Diglossia: Language Change & Standardization

I recently ran across some old notes from a presentation series that I'd like to publish as a resource here. The first topic I'd like to cover is "Diglossia". This is a key term that anyone with interest in Tibetan language should know; the term was coined in Ferguson's seminal work, title of the same name. Here is the citation and a definiton: 

Ferguson, “Diglossia,” (1959). Word 15: 325–340.

In linguistics, diglossia (/daɪˈɡlɒsiə/) is a situation in which two dialects or languages are used by a single language community. In addition to the community's everyday or vernacular language variety (labeled "L" or "low" variety), a second, highly codified variety (labeled "H" or "high") is used in certain situations such as literature, formal education, or other specific settings, but not used for ordinary conversation. In most cases, the H variety has no native speakers.

Ferguson expands on this definition of diglossia (di- two, glossia- languages) by offering us 3 aspects common to diglossic languages: 

  1. there is a large body of culturally defining literature;
  2. there are low literacy rates; and
  3. the literature has been around for centuries.

In other words, a large body of culturally defining literature, often religious in nature, tends to have an effect on the linguistic norms of a speech community. This effect is conservative in nature, so that as the spoken form (L) naturally changes and evolves, the literary form (H) remains frozen and fixed. 

This exacerbates a common phenomenon where any and all language change is viewed as "degradation". To quote Steven Pinker from his book "Sense of Style", 

"Every generation believes that the kids today are degrading the language and taking civilization down with it... Moral panic about the decline of writing may be as old as writing itself. According to the English scholar Richard Lloyd-Jones, some of the clay tablets deciphered from ancient Sumerian include complaints about the deteriorating writing skills of the young". 

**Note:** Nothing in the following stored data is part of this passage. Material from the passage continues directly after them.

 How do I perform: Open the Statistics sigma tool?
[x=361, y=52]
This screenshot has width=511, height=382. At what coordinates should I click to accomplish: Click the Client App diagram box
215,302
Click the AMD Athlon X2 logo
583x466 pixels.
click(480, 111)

For more on this, let's turn to John McWhorter (from his book, "Our Magnificent Bastard Tongue"):

“In ancient times, few societies had achieved widespread literacy. Writing was primarily for high literary, liturgical, and commercial purposes. Spoken language changed always, but the written form rested unchanging on the page. There was not felt to be a need to keep the written form in step with the way people were changing the language with each generation.

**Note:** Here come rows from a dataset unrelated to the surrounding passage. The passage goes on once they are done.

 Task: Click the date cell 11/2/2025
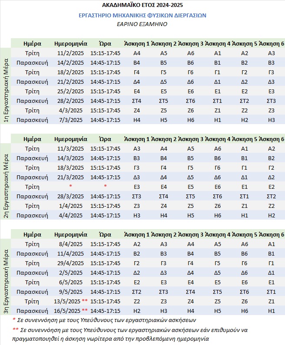tap(70, 53)
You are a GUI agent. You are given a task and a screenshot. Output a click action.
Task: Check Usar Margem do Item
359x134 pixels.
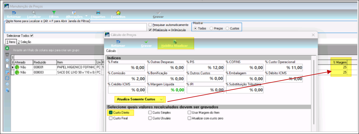189,113
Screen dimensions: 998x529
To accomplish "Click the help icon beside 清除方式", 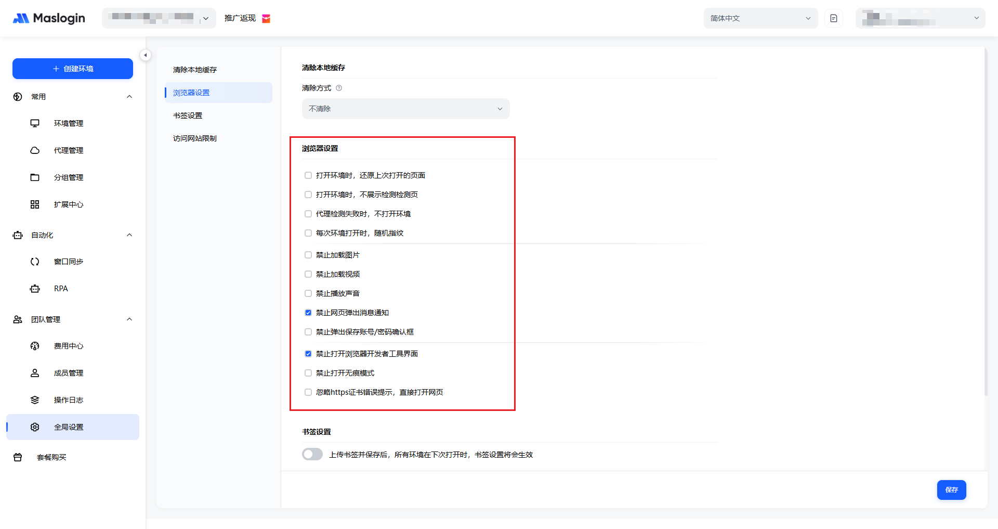I will point(339,88).
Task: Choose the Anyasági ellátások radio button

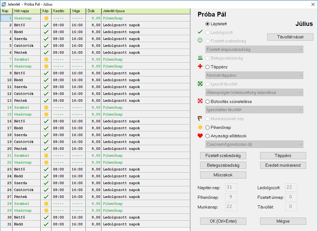Action: (x=208, y=136)
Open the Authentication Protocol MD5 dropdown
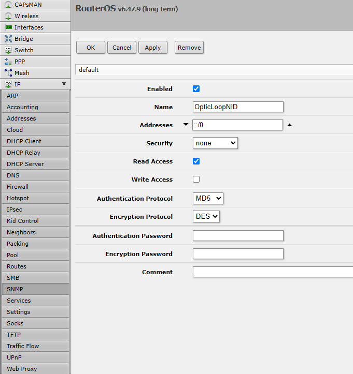This screenshot has height=374, width=353. [208, 199]
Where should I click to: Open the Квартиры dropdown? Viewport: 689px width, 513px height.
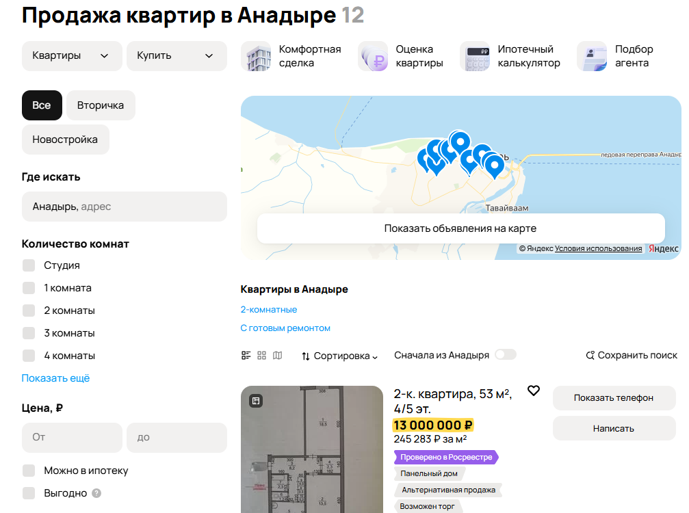tap(72, 56)
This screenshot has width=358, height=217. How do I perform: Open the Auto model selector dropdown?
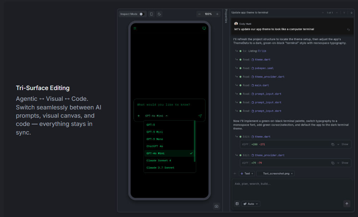(251, 203)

"For one, each language was actually spoken as a group of dialects very different from one another, such that there was no single spoken variety to keep up with. As long as the written form was relatively accessible to the general population, however they actually spoke, then the job was done. Old English, for example, came in four flavors: Northumbrian, Mercian, Kentish, and West Saxon.

"Most Old English documents are in the West Saxon dialect, because Wessex happened to become politically dominant early on. But this means that what we know as Old English is mostly in what is properly one dialect of Old English, and the speakers of the other dialects just had to suck it up. They did, and there is no evidence that anyone much minded.

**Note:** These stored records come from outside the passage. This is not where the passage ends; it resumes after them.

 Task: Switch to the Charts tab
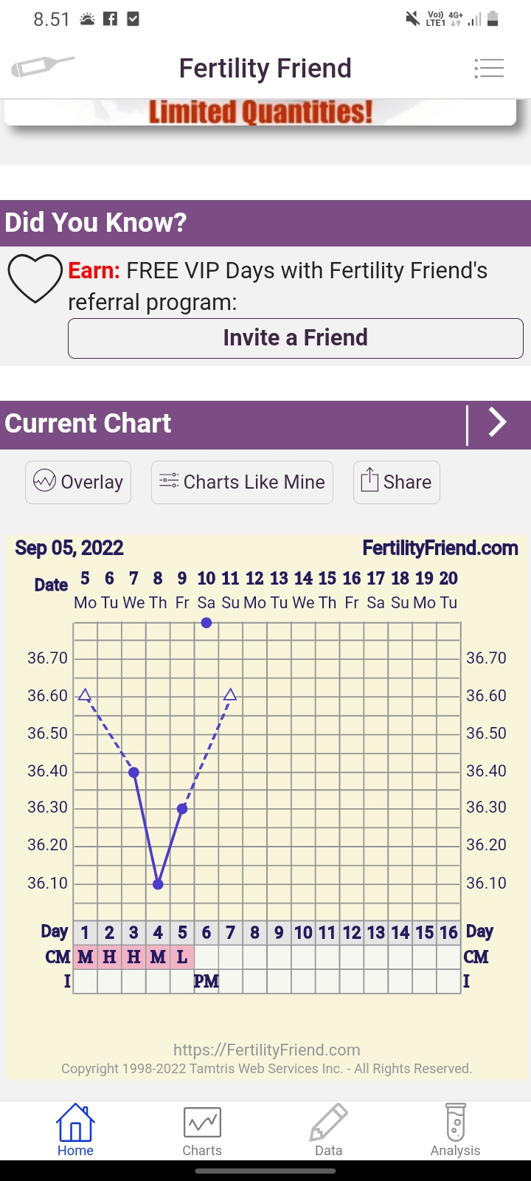pos(202,1129)
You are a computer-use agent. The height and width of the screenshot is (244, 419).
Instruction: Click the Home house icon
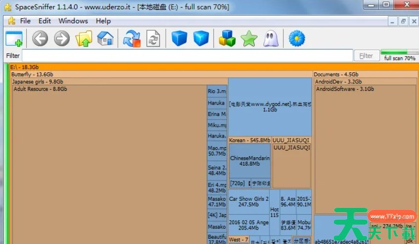[x=105, y=38]
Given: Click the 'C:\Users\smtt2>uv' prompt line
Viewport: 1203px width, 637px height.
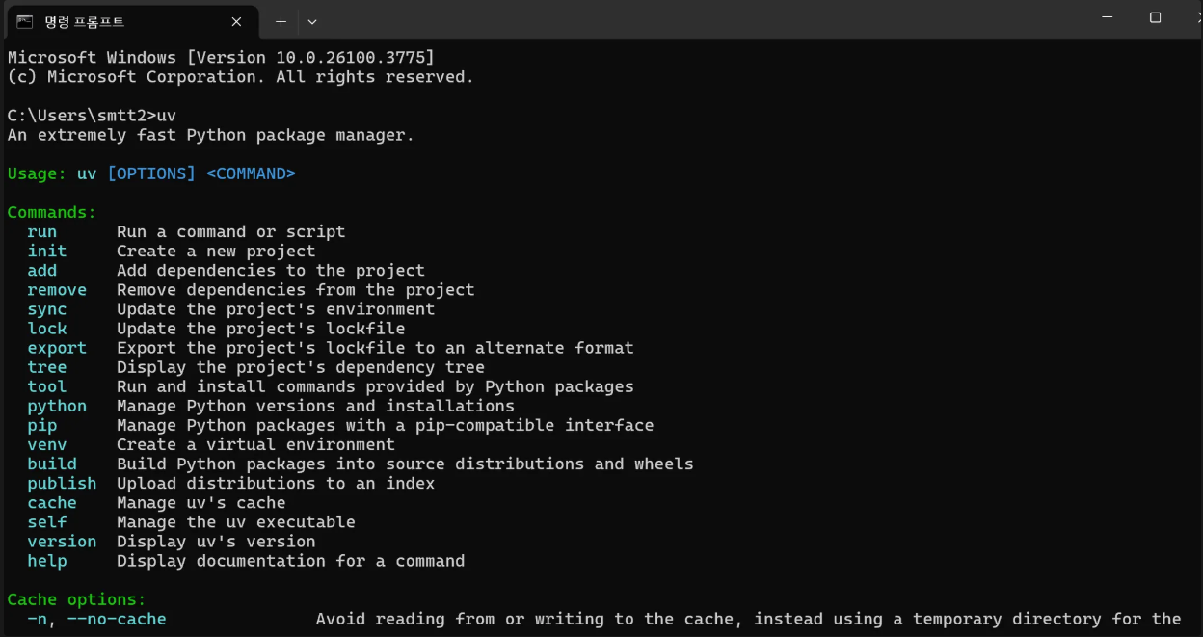Looking at the screenshot, I should pyautogui.click(x=92, y=116).
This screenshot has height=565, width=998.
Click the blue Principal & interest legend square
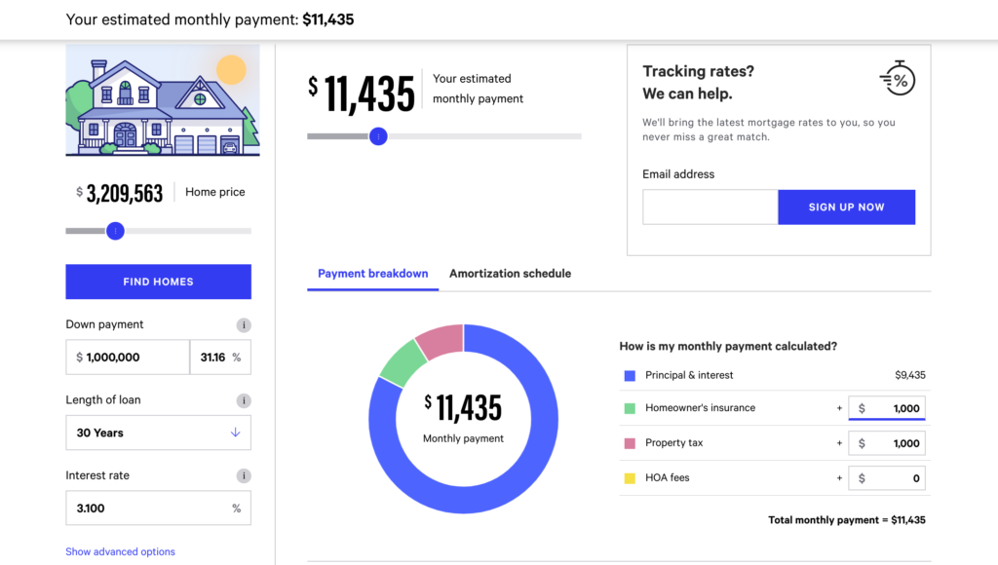pyautogui.click(x=629, y=375)
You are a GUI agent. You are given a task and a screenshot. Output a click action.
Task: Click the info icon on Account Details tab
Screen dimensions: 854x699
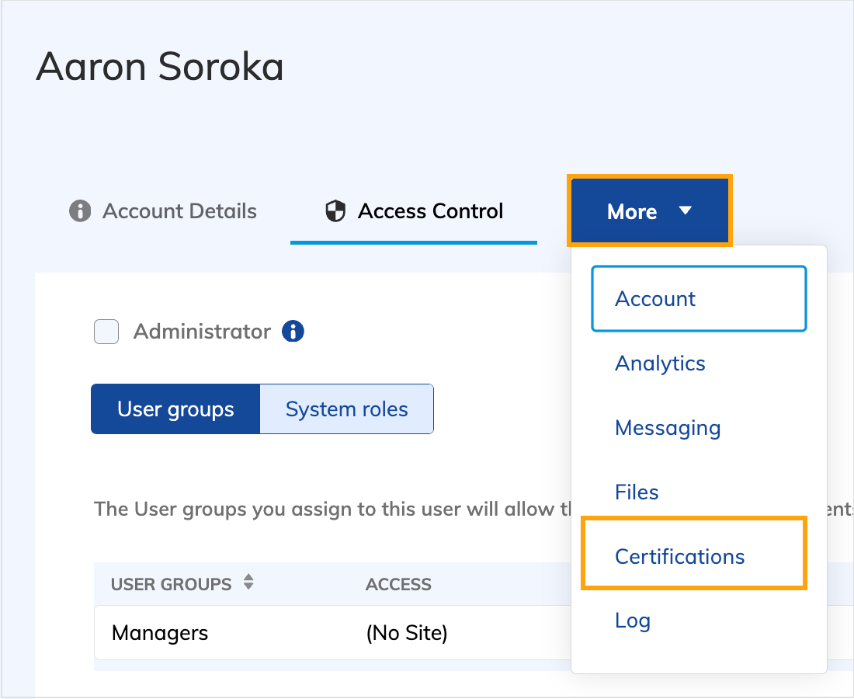(x=80, y=211)
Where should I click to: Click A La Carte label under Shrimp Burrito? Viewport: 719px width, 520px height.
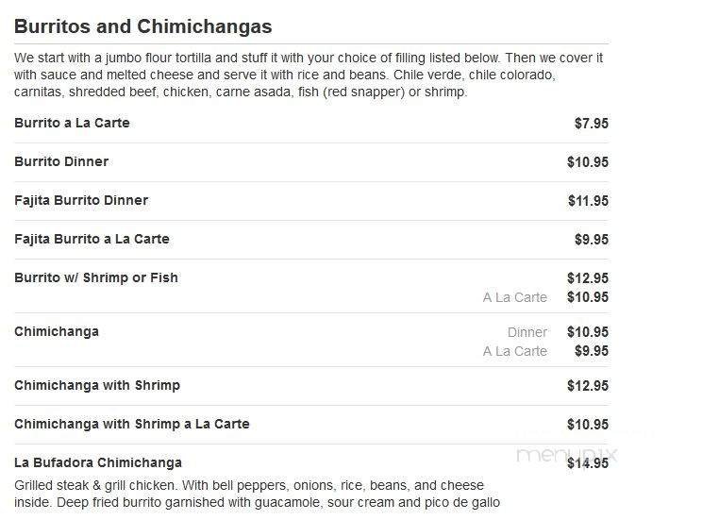(x=515, y=297)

"In addition, there was always a natural tendency, which lives on today, to view the written language as the 'legitimate' or 'true' version, with the spoken forms of the language as degraded or, at best, quaint—certainly not something you would take the trouble of etching onto the page for posterity with quill and ink. As such, the sense we moderns have that language on the page is supposed to more or less reflect the way the language is spoken would have seemed peculiar to a person living a thousand years ago, or even five hundred.

"In Europe, for example, it was the technology of the printing press and the democratic impulses in the wake of the Reformation that led to calls for written material in local languages. Until then, people in France, Spain, Italy, and Portugal readily accepted Latin—a different language entirely from what was spoken 'in the street'—on the page.”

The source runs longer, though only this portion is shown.